Article titles and abstracts identified by the search terms were reviewed sequentially by 2 different reviewers to identify relevant articles. Articles that appeared to meet the inclusion criteria after both reviews were selected for full-text review. On full-text review, articles that were confirmed as meeting the inclusion criteria were abstracted, summarized, and categorized based on the outcome. Information abstracted from each article included the study design [eg, randomized control trial (RCT), cohort study], comparison group(s), number of participants, and assessment of impact on the outcome(s) of interest (expressed as hazard ratios, odds ratios, relative risk, etc., with the respective 95% confidence intervals if available). Additional information recorded included adherence to IPT, adverse events, and any stratification of results by CD4 or TST status.

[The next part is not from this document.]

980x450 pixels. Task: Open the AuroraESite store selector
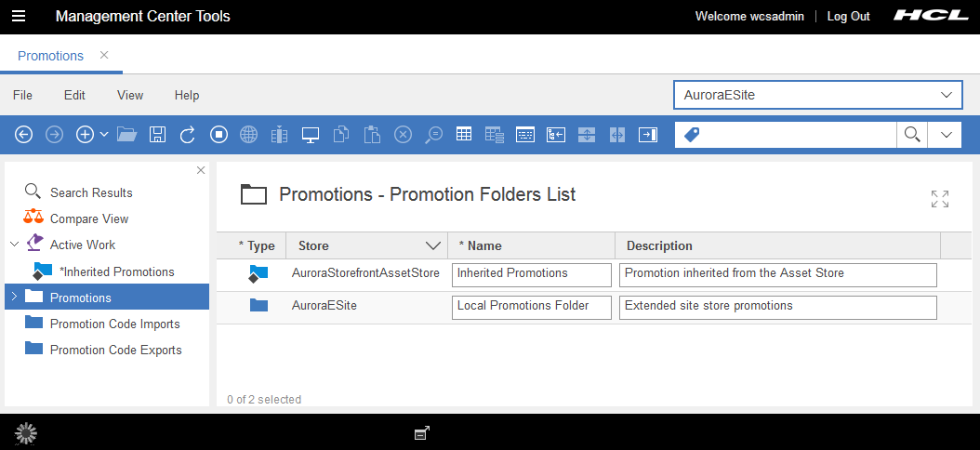(x=816, y=95)
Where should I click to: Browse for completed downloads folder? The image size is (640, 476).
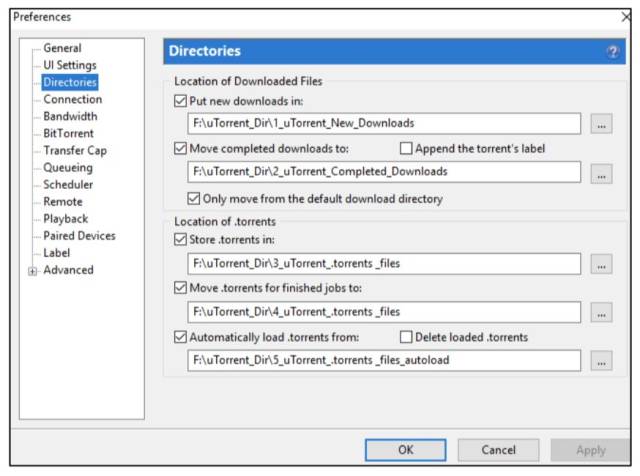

For each study, the internal and external validities were rated as “good,” “fair,” or “poor” based on the design, loss to follow-up rate, and relevance to the population of interest today (i.e., PLHIV in resource-limited settings with increasing access to ART), and the overall quality of evidence was rated as “strong,” “medium,” or “weak.” Specific criteria for each of these ratings are included in Tables 2–4 of the introduction to this supplement.12 Cost-effectiveness studies were assessed based on the level of evidence presented and categorized as “level 1”—full economic evaluation, “level 2”—partial economic evaluation, or “level 3”—randomized trials and studies with limited cost information. For the purpose of this review, cost-effectiveness studies reporting on life expectancy, years of life saved, and quality of life years saved (QALYs) were grouped with the mortality studies, and those reporting on TB cases averted were grouped with the morbidity studies.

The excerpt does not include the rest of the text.